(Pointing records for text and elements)
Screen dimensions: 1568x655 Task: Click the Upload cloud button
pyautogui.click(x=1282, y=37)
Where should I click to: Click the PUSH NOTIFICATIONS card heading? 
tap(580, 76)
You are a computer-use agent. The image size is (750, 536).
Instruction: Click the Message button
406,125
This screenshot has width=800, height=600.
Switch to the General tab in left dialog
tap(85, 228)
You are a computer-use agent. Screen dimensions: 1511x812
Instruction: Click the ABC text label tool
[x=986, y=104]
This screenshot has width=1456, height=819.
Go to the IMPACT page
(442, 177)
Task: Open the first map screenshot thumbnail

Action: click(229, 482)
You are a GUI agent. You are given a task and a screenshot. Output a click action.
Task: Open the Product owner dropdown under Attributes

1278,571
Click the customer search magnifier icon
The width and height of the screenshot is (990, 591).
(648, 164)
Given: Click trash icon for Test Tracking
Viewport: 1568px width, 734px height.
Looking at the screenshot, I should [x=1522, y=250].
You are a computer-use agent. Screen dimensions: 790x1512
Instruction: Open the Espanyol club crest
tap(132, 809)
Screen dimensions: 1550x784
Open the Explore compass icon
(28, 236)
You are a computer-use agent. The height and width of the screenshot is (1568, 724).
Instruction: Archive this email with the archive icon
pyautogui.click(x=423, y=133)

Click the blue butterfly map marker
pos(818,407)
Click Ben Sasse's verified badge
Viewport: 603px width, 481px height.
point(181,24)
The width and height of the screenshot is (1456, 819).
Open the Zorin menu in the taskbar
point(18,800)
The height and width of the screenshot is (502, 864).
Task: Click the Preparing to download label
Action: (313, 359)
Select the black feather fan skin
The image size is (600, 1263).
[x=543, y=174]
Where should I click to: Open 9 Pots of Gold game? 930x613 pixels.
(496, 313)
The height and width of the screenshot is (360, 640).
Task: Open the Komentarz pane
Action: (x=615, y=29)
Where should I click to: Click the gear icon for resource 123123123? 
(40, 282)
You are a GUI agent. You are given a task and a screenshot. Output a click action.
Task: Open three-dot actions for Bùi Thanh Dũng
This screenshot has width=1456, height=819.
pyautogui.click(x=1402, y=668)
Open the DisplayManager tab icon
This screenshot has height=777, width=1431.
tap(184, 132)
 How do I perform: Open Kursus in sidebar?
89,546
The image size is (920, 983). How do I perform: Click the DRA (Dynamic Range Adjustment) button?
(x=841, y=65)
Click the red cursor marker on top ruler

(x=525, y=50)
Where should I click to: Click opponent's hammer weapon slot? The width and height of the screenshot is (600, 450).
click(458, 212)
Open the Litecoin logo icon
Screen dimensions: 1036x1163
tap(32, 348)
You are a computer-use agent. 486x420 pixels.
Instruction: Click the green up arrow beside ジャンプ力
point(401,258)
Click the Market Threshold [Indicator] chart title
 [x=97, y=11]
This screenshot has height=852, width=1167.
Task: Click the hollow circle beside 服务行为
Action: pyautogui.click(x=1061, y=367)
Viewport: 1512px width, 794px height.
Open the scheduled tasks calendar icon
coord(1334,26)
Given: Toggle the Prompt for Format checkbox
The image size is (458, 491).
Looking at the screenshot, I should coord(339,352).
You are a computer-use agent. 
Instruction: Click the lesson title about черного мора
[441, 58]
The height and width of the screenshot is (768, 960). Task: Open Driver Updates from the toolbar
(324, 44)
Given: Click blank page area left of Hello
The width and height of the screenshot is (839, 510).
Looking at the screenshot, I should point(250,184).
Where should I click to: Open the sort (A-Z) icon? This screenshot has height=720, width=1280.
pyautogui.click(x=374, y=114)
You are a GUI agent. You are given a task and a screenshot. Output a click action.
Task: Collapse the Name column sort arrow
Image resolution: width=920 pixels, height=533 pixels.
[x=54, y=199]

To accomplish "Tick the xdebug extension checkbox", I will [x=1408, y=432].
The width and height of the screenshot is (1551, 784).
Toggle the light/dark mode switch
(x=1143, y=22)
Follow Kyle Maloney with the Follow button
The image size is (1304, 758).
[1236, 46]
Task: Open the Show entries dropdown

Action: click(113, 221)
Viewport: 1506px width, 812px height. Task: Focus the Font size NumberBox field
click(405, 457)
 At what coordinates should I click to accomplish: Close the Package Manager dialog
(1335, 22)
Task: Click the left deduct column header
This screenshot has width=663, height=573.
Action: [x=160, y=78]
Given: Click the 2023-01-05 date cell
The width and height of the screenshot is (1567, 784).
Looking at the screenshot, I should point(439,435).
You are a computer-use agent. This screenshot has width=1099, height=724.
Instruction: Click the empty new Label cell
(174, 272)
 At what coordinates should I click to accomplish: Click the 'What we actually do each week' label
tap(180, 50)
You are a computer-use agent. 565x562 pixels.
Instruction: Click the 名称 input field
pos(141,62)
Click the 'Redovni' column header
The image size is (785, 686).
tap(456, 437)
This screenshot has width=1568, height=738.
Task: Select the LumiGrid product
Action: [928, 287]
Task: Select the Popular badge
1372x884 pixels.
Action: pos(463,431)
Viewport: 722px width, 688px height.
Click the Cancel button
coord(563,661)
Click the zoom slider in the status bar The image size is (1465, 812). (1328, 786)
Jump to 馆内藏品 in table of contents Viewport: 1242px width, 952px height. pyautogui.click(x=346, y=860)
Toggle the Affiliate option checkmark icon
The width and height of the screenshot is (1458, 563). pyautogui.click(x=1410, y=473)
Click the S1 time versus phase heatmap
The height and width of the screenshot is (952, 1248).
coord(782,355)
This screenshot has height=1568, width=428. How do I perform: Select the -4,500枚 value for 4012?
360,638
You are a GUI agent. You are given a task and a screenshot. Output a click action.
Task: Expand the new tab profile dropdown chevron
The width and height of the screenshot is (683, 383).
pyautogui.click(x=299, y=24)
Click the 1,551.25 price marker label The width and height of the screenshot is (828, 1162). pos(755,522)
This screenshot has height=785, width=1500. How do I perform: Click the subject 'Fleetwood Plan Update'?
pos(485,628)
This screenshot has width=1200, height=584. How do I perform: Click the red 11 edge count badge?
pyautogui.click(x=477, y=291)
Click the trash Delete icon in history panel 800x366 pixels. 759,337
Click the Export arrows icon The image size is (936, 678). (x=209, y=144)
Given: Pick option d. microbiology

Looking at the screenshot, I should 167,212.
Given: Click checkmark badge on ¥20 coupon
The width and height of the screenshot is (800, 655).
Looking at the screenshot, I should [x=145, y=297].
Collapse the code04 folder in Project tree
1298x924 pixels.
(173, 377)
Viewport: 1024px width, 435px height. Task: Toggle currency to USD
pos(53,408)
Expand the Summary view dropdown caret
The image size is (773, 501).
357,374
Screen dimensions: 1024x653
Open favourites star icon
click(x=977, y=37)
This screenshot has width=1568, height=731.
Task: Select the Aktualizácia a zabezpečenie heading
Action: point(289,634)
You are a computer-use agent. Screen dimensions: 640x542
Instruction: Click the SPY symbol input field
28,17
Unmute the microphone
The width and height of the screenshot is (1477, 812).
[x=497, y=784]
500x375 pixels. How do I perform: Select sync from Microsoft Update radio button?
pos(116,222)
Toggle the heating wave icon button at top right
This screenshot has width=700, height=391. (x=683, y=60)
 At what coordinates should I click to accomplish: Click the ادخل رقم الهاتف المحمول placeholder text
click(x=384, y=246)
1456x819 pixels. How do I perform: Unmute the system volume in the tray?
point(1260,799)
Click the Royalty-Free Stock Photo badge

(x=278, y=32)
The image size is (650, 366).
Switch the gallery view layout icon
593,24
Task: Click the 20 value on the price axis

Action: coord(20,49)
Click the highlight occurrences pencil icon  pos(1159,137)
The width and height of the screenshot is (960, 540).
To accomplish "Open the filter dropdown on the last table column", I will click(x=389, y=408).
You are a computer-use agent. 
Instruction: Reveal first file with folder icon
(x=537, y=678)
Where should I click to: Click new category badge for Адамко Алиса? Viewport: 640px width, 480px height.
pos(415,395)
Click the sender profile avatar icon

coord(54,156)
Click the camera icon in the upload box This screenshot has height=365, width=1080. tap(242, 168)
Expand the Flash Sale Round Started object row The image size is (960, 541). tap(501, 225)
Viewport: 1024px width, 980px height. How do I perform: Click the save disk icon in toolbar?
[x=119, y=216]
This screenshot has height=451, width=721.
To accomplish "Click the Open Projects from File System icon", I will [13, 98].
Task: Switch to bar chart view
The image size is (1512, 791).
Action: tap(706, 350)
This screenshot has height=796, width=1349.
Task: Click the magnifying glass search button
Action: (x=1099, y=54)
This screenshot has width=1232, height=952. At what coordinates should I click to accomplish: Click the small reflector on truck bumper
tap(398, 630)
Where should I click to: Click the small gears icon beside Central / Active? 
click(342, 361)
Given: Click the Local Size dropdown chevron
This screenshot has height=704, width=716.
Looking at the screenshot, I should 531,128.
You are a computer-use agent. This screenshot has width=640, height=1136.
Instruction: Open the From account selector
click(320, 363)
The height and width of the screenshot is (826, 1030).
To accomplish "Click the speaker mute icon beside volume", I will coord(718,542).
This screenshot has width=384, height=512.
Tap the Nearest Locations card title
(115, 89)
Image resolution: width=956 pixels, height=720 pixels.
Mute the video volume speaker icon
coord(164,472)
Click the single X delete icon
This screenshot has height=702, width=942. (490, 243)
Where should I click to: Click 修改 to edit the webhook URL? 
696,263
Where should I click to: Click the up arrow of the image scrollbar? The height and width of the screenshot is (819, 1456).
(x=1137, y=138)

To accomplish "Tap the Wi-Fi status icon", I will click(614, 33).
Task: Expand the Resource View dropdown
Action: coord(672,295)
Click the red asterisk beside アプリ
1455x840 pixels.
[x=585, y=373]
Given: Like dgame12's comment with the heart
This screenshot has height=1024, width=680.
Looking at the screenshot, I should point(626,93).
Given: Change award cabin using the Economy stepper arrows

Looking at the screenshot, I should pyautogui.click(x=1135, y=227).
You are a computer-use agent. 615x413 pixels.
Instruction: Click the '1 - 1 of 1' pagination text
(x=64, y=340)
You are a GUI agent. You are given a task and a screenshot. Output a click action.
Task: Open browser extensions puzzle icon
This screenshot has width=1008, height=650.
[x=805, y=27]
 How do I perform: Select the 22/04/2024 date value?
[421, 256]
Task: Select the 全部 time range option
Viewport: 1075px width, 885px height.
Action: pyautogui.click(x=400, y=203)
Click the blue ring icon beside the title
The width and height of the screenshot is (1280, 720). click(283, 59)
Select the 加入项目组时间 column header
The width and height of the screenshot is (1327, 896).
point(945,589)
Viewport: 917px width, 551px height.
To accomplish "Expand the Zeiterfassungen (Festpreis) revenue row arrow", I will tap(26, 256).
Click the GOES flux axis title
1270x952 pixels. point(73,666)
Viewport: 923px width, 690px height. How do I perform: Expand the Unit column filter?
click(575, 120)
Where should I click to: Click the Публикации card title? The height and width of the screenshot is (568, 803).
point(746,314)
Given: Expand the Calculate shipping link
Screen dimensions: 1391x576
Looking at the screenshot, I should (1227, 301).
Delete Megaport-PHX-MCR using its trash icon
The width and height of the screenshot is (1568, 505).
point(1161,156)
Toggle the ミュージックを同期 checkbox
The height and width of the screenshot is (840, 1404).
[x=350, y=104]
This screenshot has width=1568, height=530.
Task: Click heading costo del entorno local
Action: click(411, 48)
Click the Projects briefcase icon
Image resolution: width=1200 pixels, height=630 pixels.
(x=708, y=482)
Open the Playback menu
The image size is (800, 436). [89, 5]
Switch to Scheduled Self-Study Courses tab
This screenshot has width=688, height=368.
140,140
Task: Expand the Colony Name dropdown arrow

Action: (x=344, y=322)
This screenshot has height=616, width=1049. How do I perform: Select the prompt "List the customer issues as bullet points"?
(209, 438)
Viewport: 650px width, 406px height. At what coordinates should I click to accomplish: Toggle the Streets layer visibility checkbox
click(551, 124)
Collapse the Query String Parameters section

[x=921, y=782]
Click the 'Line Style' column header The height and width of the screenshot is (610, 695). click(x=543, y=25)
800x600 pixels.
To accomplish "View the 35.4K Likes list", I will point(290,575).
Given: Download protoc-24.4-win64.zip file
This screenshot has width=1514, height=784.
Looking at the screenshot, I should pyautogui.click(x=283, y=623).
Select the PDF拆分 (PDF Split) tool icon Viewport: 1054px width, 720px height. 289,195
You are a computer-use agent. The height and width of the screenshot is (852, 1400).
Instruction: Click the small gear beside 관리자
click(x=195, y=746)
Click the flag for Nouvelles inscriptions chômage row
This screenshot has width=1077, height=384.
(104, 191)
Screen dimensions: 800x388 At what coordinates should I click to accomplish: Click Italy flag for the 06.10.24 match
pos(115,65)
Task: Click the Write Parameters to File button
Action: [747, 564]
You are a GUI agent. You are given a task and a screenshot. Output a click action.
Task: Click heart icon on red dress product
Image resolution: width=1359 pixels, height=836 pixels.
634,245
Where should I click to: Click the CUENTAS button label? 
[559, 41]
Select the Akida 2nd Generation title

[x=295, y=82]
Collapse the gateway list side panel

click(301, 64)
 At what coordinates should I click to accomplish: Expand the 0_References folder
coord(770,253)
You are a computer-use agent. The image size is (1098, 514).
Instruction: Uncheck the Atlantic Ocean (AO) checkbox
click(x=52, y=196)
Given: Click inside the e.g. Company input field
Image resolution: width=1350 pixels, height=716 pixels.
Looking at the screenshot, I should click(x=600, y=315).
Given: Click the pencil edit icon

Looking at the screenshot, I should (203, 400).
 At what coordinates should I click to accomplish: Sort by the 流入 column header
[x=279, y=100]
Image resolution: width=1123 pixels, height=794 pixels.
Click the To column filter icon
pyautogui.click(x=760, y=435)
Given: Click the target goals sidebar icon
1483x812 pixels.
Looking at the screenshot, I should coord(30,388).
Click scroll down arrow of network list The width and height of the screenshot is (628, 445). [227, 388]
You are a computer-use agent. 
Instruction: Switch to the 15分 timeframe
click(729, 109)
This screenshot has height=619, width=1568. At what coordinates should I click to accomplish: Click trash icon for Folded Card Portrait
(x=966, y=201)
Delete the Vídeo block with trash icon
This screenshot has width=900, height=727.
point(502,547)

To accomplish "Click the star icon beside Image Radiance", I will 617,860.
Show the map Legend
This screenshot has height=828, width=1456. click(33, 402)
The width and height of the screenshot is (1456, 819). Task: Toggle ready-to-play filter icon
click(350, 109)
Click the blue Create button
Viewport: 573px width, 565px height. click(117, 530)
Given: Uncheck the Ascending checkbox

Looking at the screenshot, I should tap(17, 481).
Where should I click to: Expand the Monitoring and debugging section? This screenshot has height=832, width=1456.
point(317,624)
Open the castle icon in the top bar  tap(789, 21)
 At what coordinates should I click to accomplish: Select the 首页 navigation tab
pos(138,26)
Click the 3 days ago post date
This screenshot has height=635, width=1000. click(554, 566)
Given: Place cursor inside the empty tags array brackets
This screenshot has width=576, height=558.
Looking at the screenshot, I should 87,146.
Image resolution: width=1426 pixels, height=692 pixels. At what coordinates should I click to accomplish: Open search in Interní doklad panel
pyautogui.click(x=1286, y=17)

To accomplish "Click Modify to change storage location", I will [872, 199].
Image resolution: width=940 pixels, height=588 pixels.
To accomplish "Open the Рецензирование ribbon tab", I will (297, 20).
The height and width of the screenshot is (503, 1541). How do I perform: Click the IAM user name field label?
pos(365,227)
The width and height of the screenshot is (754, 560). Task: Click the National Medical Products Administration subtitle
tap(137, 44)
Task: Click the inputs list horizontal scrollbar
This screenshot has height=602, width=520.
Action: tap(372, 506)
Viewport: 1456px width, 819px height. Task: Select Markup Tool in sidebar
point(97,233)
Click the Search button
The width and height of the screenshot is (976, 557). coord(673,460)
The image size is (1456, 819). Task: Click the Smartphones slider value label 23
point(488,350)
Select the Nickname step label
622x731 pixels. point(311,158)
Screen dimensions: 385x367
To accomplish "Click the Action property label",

GOAL OF THE EXERCISE: Lay out the items from the line containing "At what coordinates should I click to accomplish: Close" through the line containing "Jump to 馆内藏品" as a numbered list, leaving out any blank lines.

SOLUTION TO THIS TASK:
1.  At what coordinates should I click to accomplish: Close the Package Manager dialog
2. (1335, 22)
3. Task: Click the left deduct column header
4. This screenshot has width=663, height=573.
5. Action: [x=160, y=78]
6. Given: Click the 2023-01-05 date cell
7. The width and height of the screenshot is (1567, 784).
8. Looking at the screenshot, I should point(439,435).
9. You are a computer-use agent. This screenshot has width=1099, height=724.
10. Instruction: Click the empty new Label cell
11. (174, 272)
12.  At what coordinates should I click to accomplish: Click the 'What we actually do each week' label
13. tap(180, 50)
14. You are a computer-use agent. 565x562 pixels.
15. Instruction: Click the 名称 input field
16. pos(141,62)
17. Click the 'Redovni' column header
18. The image size is (785, 686).
19. tap(456, 437)
20. This screenshot has width=1568, height=738.
21. Task: Select the LumiGrid product
22. Action: [928, 287]
23. Task: Select the Popular badge
24. 1372x884 pixels.
25. Action: pos(463,431)
26. Viewport: 722px width, 688px height.
27. Click the Cancel button
28. coord(563,661)
29. Click the zoom slider in the status bar The image size is (1465, 812). (1328, 786)
30. Jump to 馆内藏品 in table of contents Viewport: 1242px width, 952px height. pyautogui.click(x=346, y=860)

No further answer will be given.